Exercise: Return only those lines of the records below in which "text" appears.
** Provided data follows **
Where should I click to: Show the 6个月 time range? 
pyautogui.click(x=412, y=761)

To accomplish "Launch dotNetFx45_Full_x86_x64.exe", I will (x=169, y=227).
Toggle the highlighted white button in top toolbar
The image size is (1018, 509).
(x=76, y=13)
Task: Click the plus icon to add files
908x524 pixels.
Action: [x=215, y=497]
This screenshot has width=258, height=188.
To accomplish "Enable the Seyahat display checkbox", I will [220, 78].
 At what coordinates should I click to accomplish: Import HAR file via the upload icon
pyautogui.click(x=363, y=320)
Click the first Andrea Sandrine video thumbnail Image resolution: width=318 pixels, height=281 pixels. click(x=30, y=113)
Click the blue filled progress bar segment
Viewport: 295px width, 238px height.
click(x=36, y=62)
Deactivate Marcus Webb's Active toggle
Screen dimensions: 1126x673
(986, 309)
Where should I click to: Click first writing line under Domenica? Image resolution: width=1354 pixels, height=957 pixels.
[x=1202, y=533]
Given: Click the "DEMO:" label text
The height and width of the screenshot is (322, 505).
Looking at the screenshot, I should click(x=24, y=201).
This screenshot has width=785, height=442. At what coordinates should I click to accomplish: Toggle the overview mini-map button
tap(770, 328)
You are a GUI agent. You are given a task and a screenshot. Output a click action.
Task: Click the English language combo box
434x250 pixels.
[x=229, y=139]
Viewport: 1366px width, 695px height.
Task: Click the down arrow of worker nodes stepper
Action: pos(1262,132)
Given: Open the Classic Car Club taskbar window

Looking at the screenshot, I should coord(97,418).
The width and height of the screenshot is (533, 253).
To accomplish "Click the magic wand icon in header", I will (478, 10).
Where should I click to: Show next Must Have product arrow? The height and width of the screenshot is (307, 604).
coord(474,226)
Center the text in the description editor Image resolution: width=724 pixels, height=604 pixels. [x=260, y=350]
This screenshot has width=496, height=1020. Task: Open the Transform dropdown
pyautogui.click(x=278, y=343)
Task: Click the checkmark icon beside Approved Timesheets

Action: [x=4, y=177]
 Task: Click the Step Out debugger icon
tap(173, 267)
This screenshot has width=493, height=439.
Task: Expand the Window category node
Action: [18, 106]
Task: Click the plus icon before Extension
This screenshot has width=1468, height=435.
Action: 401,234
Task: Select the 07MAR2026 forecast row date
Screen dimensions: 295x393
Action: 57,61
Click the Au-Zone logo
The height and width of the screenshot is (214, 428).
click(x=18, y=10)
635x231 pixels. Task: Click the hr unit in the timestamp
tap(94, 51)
** End of Provided data **
Exercise answer:
Given: Click the "DEMO:" label text
Center the text in the description editor Image resolution: width=724 pixels, height=604 pixels. [x=260, y=350]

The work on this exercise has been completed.